Cole Palmer y el reto de Xabi Alonso en Chelsea
La chispa de Cole Palmer, esa que deslumbró a la Premier League y sorprendió incluso a quienes le conocían desde las categorías inferiores del Manchester City, se ha apagado en los últimos meses. En Chelsea esperan que Xabi Alonso sea el técnico capaz de encenderla de nuevo. No será sencillo. Y no será inmediato.
Frank Leboeuf, exdefensa de los ‘Blues’ y voz autorizada en Stamford Bridge, no se deja arrastrar por la nostalgia de aquella temporada explosiva del atacante inglés. Para él, el caso Palmer es el ejemplo perfecto de cómo el fútbol moderno eleva a un joven talento a los altares… y luego le exige demostrar, día tras día, que pertenece a ellos.
Leboeuf recuerda el origen del fenómeno: un chico al que Pep Guardiola decidió no retener en el City, que aterrizó en Chelsea casi por la puerta de atrás y, de repente, cambió el guion de un club en crisis. Su impacto fue tan grande que el francés está convencido de que en Manchester llegaron a lamentar su salida. Palmer pasó de promesa secundaria a referencia ofensiva en un abrir y cerrar de ojos. De “¿quién es este?” a “no podemos vivir sin él”.
Pero la élite no perdona la falta de continuidad. Ahí clava el bisturí Leboeuf. Para él, un gran futbolista no se define por una irrupción brillante, sino por la capacidad de sostener ese nivel durante años. Nombra a Cristiano Ronaldo, a Lionel Messi, como ejemplos extremos de una regularidad casi inhumana: 15, 16, 17 temporadas en la cumbre. Incluso Kylian Mbappé, ya campeón del mundo y figura global, sigue bajo examen hasta que su carrera se cierre. El mensaje es claro: una gran campaña no convierte a nadie en leyenda. Ni siquiera en certeza.

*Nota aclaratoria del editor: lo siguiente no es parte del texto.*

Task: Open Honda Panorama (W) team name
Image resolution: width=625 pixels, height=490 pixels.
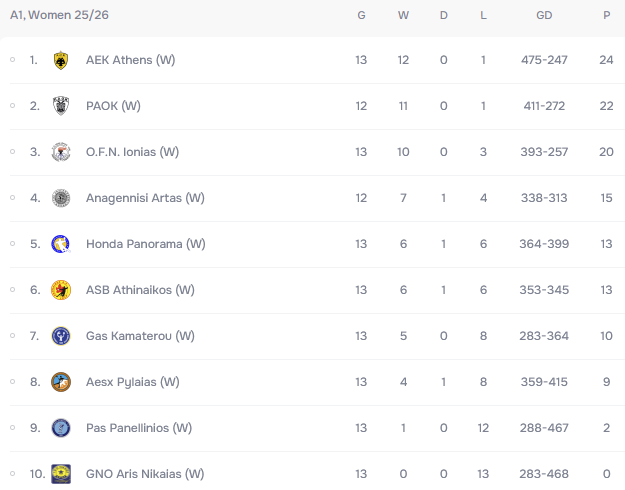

El francés lleva esa idea a su propia experiencia con la selección. Recuerda que el primer llamado con el combinado nacional deslumbra, hace sentir al jugador “internacional” de inmediato. Pero en su país, explica, se considera que esa etiqueta solo se gana de verdad a partir de las 10 presencias. No es una formalidad, es una filosofía: hay que repetir, sostener, confirmar.
Palmer, según Leboeuf, no ha tenido el contexto ideal para hacerlo. Cambios de entrenador, sistemas que lo han desplazado a la banda derecha –una zona que no explota sus virtudes al máximo– y problemas físicos han ido erosionando su continuidad. No han borrado su talento, pero sí han interrumpido la sensación de crecimiento imparable que dejó en su primer gran curso en Londres.
Ahí entra un matiz importante. Leboeuf no cuestiona la calidad del atacante. Al contrario, la subraya: cada vez que Palmer entra en contacto con el balón, algo se mueve. Pasa algo o puede pasar. Tiene pausa, tiene visión, tiene gol. Lo que falta no es magia, es repetición. Es constancia.
El golpe más duro, a ojos del campeón del mundo en 1998, llegó lejos de los focos de la Premier: la ausencia de Palmer en la lista para el último Mundial. Un aviso severo. Un recordatorio de que el fútbol internacional no se rinde ante una sola temporada brillante, por muy espectacular que haya sido. Para Leboeuf, esa decisión debería funcionar como una sacudida, una “bofetada en la cara” deportiva que obligue al jugador a mirarse al espejo.
El reto, ahora, es mental. Volver al trabajo desde la humildad, asumir que nada está garantizado, ni siquiera después de haber sido la gran revelación del campeonato. Xabi Alonso recibe a un futbolista herido en su orgullo, pero con un techo que sigue siendo altísimo. Si consigue devolverle continuidad, si logra que esa chispa vuelva a encenderse semana tras semana, Chelsea no solo recuperará a su faro ofensivo.
Recuperará, quizá, al jugador que muchos se apresuraron a coronar demasiado pronto. Y ahí se sabrá si Cole Palmer era una explosión pasajera… o el inicio de una carrera realmente grande.